以前はシリコン印象を航空便で送っていたので、日本に到着するまでに時間がかかっていましたが、iTeroでは採取した歯形のデータをインターネット経由で送信するため、マウスピースが出来上がるまでの時間が劇的に短縮されました。
放射線を使わない
iTeroのスキャンはレントゲン撮影のように放射線を使用しないため、小さなお子さまや妊婦さんでも安心して治療ができます。
治療の流れ
Step1.カウンセリング
患者さまのお悩みを伺い、口腔内の診察をします。
患者さまのご要望や不安な点などを伺ってから、治療内容について説明します。
Step2.精密検査
口腔内審査、レントゲン写真撮影、顔面・口腔内写真などの精密検査を行います。
3D口腔内スキャナー「iTero」を使用して口腔内を撮影し、歯の形状や歯列の状態をデータとして取得します。
Step3.シミュレーション
クリンチェックと呼ばれる専用のソフトウェアで歯の移動のシミュレーションを行い、治療計画を立てていきます。
クリンチェックでは使用するマウスピースごとの歯の動きを見ることができ、最終的な歯並びや、 必要なマウスピースの枚数もチェックできます。
シミュレーションの内容に問題がなければ、マウスピースの作製がスタートします。
Step4.マウスピースの作製
治療計画に基づいて、インビザラインの開発元であるアメリカのアラインテクノロジー社に発注をします。
アラインテクノロジー社の工場では、3D口腔内スキャナー「iTero」で取得した患者さまのスキャンデータをもとに、お一人おひりとりのマウスピースを作製します。

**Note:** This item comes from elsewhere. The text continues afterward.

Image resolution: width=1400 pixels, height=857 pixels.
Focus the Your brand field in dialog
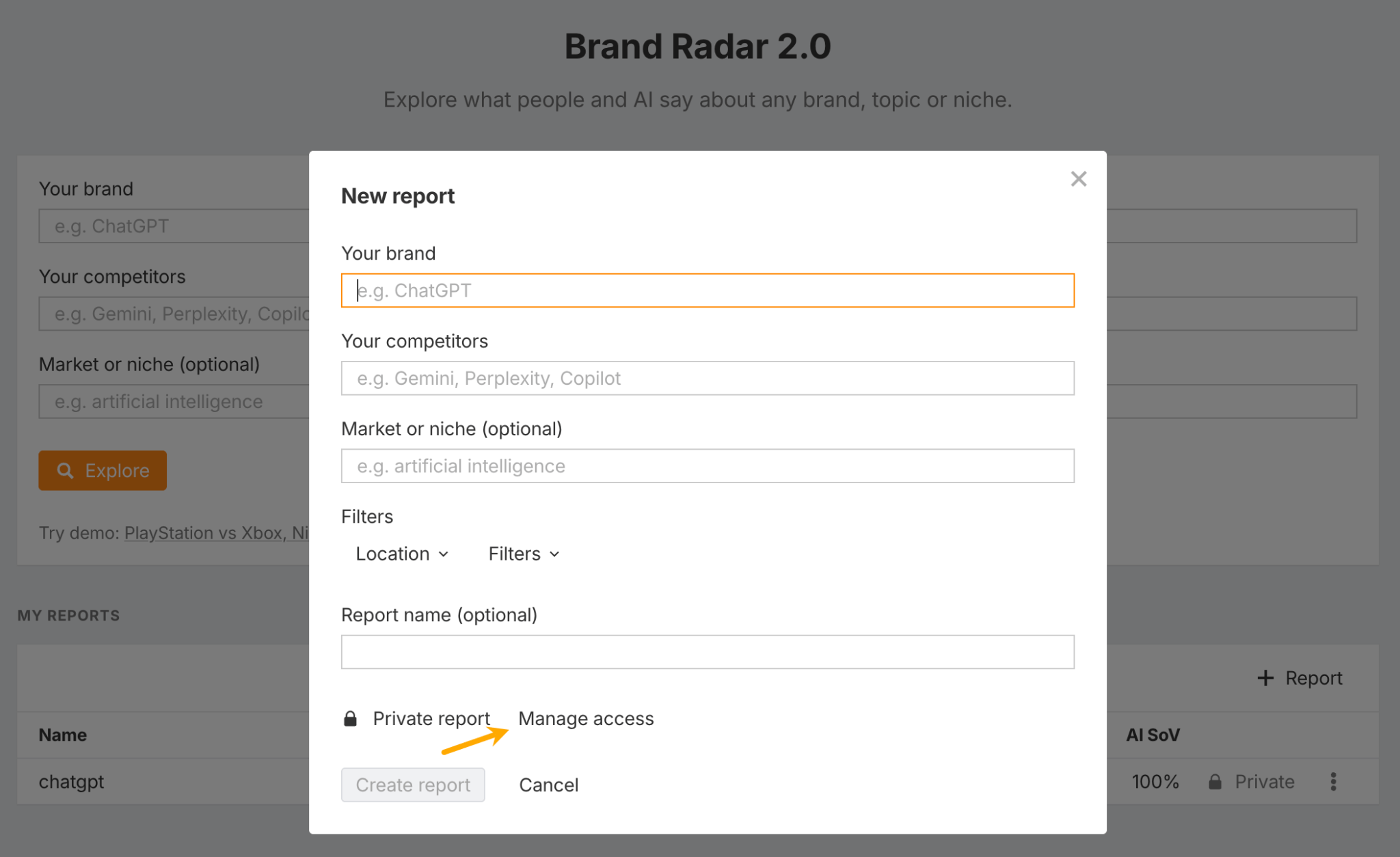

その後、治療が完了するまでに必要なすべてのマウスピースが日本に送られてきます。
Step5.治療開始
マウスピース型カスタムメイド矯正歯科装置(インビザライン) の装着方法、使用時の注意点などを改めてご説明した上で、マウスピース型カスタムメイド矯正装置をお渡しします。
その後ご来院の度に、新しいインビザラインをお渡しするので、ご自分で交換していただきます。これを繰り返しながら治療を進めます。
Step6.治療終了
噛み合わせの確認や、シミュレーションと実際の歯の動きの比較を行ないます。
歯がきれいに並び、噛み合わせが良い場合は、治療は終了です。
Step7.保定
矯正治療完了後は、歯並びや噛み合わせのチェックを行います。
歯が元に戻ろうとして動いてしまう後戻りを防ぐために、リテーナーという保定装置を使って保定を行ないます。
Step8.メンテナンス
保定装置の装着後は、3~6ヶ月おきにご来院いただき、後戻りのチェック+虫歯・歯周病の予防処置を行います。
未承認医療機器の使用について
- ●未承認医薬品等の使用・国内の承認医薬品等の有無について
(未承認医薬品等の使用)
当院で使用していますマウスピース型矯正装置(製品名:インビザライン®)は、日本国薬機法上の医療機器として認証・承認を得ていない装置であり、日本国歯科技工士法上の矯正装置にも該当しません。そのため、万が一海外カスタムメイド矯正装置使用中に違和感等ございましたら、すぐに当院までご連絡をお願いします。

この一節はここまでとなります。